Re: Two questions for the price of one
> Just because something's been reorganized and turned into floats doesn't mean the original data is not there.
If it were "reorganized and turned into floats", that would be correct. However, that's not what happens during model training.
To start with, the floats don't come from the data ingested, they are already there. Model training starts with the full-sized model, only it's weights (the massive amount of floats) are initialized to random values in the range 0.0 to 1.0 Training merely adjusts the weights of the models.

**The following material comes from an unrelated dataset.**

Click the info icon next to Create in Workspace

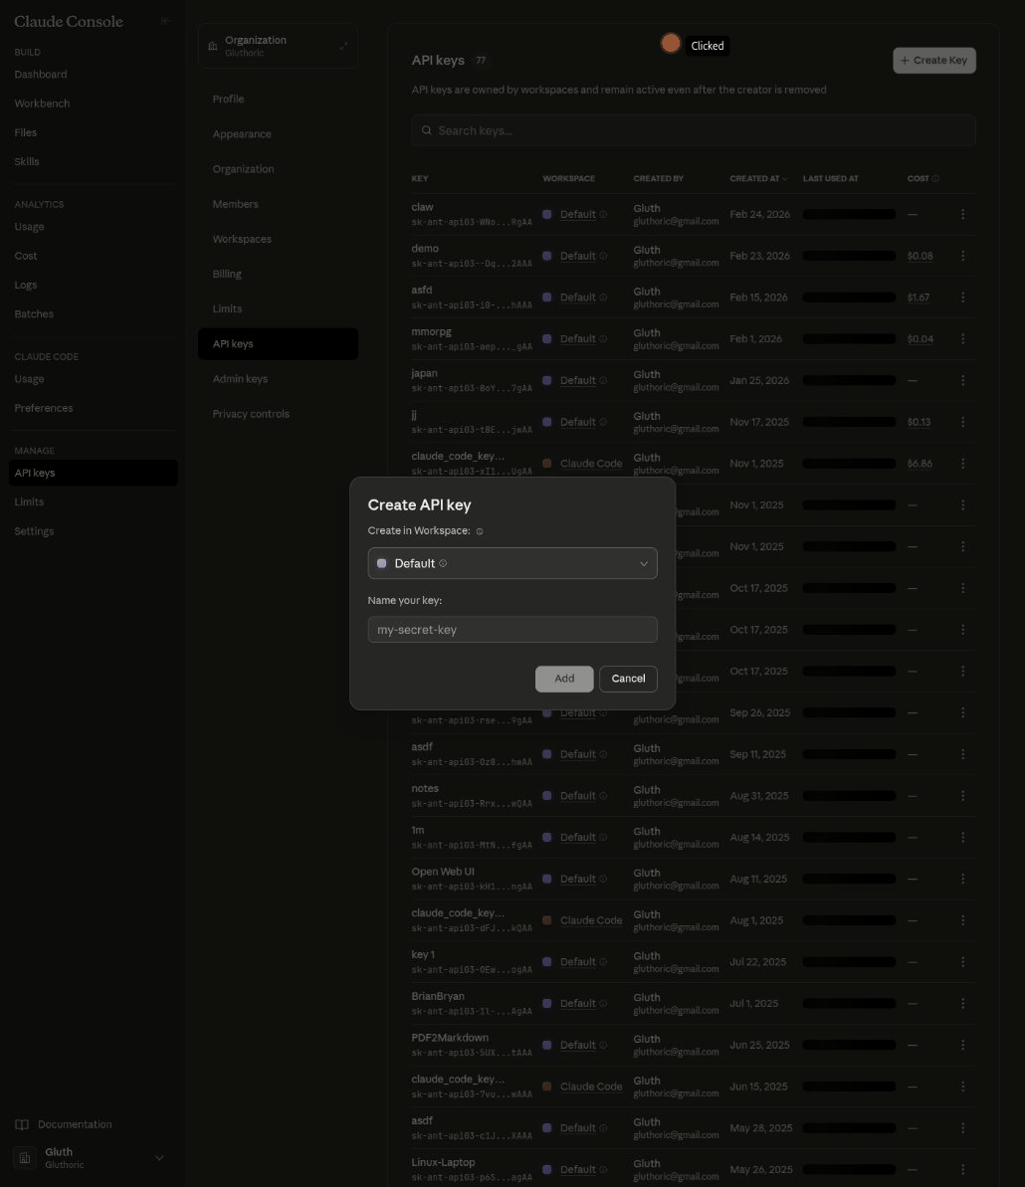(479, 530)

Next, the amount of data ingested has nothing to do with the model size. If my model is 5GiB in size, it will be 5GiB after 1 sample, 1000 samples, or 10E12 samples have been ingestested. So by application of the laws of entropy, the model is incapable of storing the ingested data. In a storage device, the amount of information stored is directly correlated to the amount of space needed to store it. Even if I had a 1:1000 compression, I would still need 42x more storage if I want to store 42x the information.

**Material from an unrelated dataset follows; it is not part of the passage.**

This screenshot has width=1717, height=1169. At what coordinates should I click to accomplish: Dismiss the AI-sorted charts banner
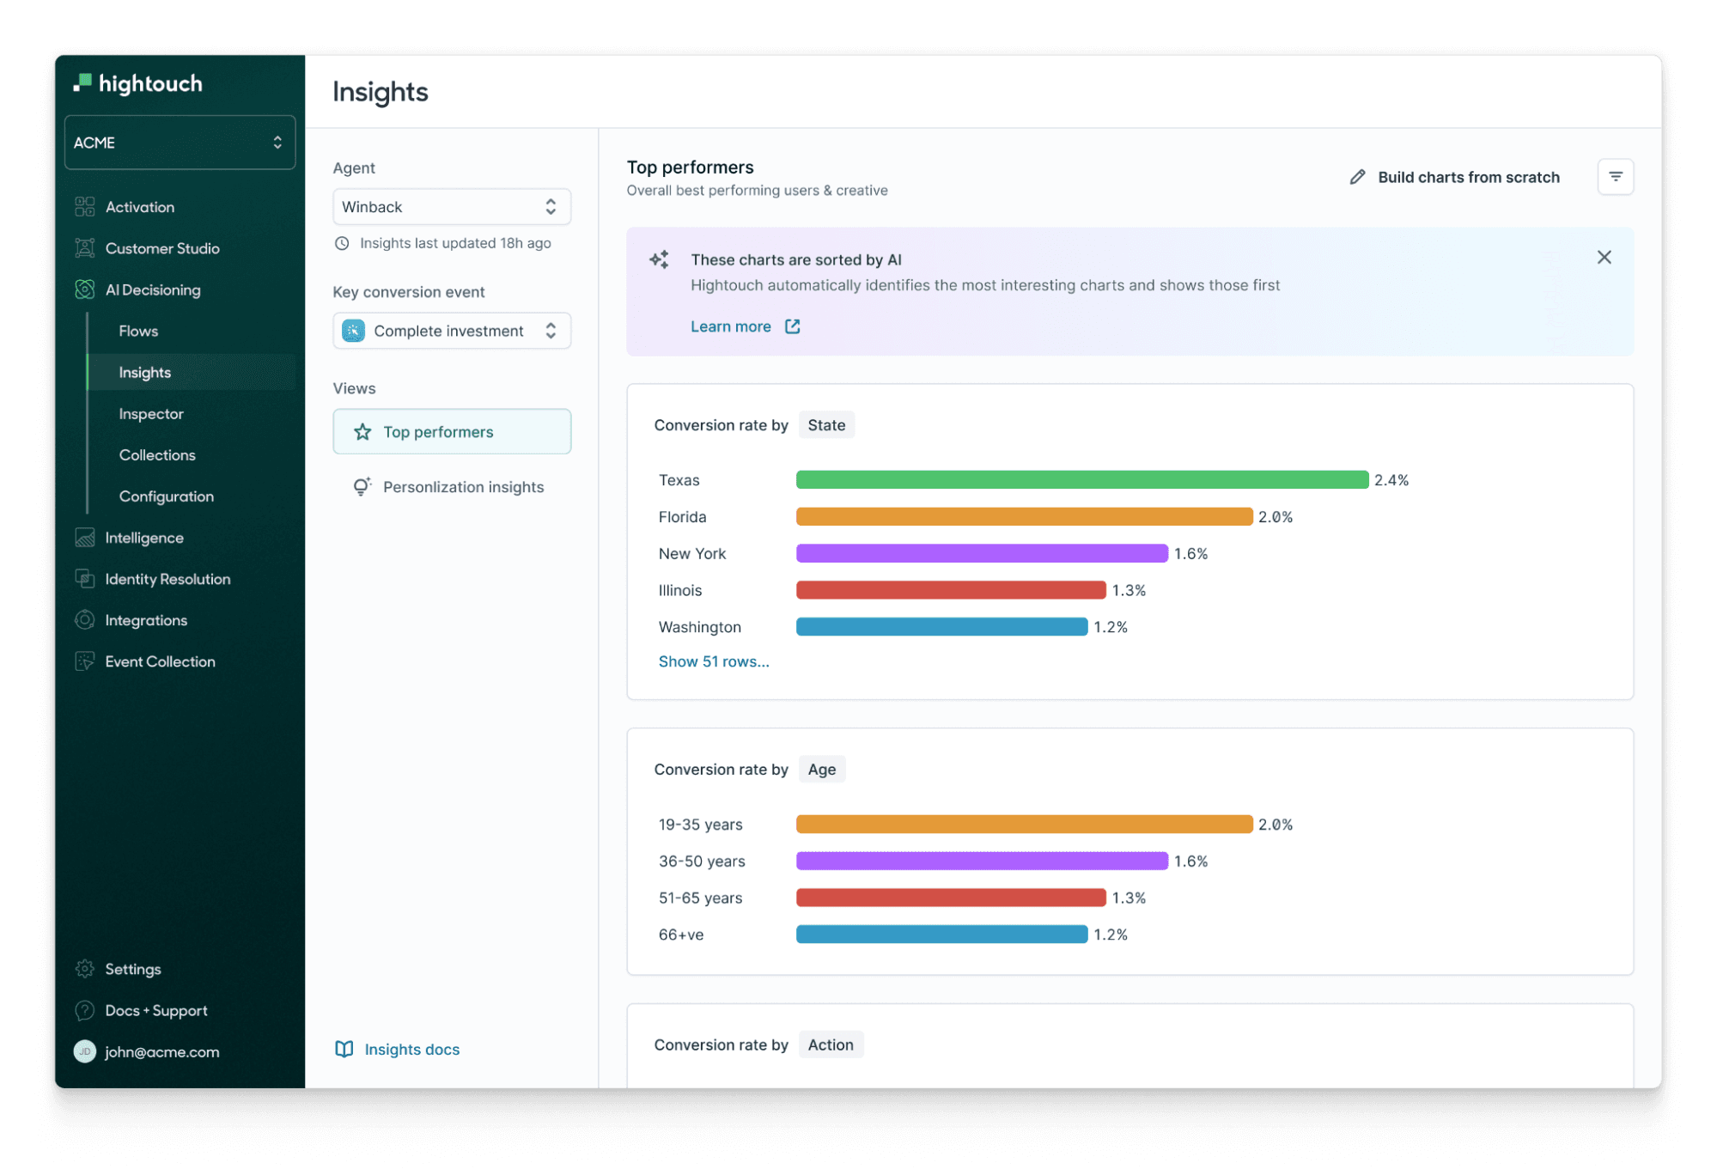pos(1604,258)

> They have been known to do so
Yes, they have. In most experiments showcasing that, those were very few, very specific cases, that were only found because people looked at the training data, picked samples they knew occured in many copies in the dataset, and then prompting for exactly that data.
And even then the output wasn't exactly the same as the sample data.
This is the result of overfitting. and it is something that methodology in ML actively tries do avoid, because it degrades model performance by negatively impacting the models ability to generalize.
Does that mean the model stores the data? No. It means the model is biased towards certain patterns more than it is to others.